Par le Père Ludovic Frère, recteur du sanctuaireHypocrites !
Voilà comment Jésus s’adresse aux notables et aux chefs religieux : « Isaïe a fait une bonne prophétie sur vous, hypocrites ». Il leur reproche rien de moins qu’un culte « inutile » et une religion étouffée par des règles de purification qui ne reposent que sur des traditions sans doute respectables, mais qui en deviennent inconcevables quand elles sont vues comme des conditions pour mériter Dieu.
Hypocrites. Sommes-nous certains que cette accusation ne s’adresse pas aussi à nous ?
Le sanctuaire Notre-Dame du Laus est éminemment un sanctuaire de lutte contre l’hypocrisie. Nous aimons à rappeler, ici, qu’au moment où Benoîte avait les premières apparitions de la Vierge Marie, au Vallon des fours – nous sommes début mai 1664 – Molière présentait pour la première fois, à la cour du roi Louis XIV, sa pièce de théâtre le Tartuffe.

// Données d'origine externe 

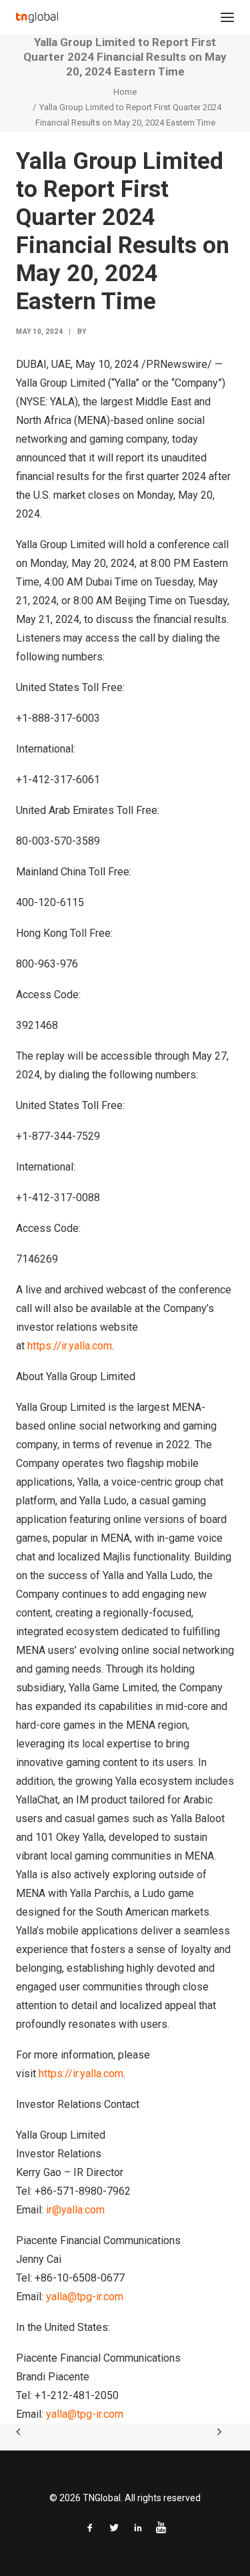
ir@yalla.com (75, 2209)
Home (125, 92)
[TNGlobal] (37, 17)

Ce que d’aucuns considèrent comme une simple coïncidence de dates peut aussi être perçu comme une confrontation : la dénonciation de l’hypocrisie religieuse chez Molière, pour justifier le libertinage qui lui, au moins, serait franc et honnête ; ou la dénonciation de cette même hypocrisie au Laus, pour la convertir à la vérité, comme la Vierge y encourage tous les pèlerins.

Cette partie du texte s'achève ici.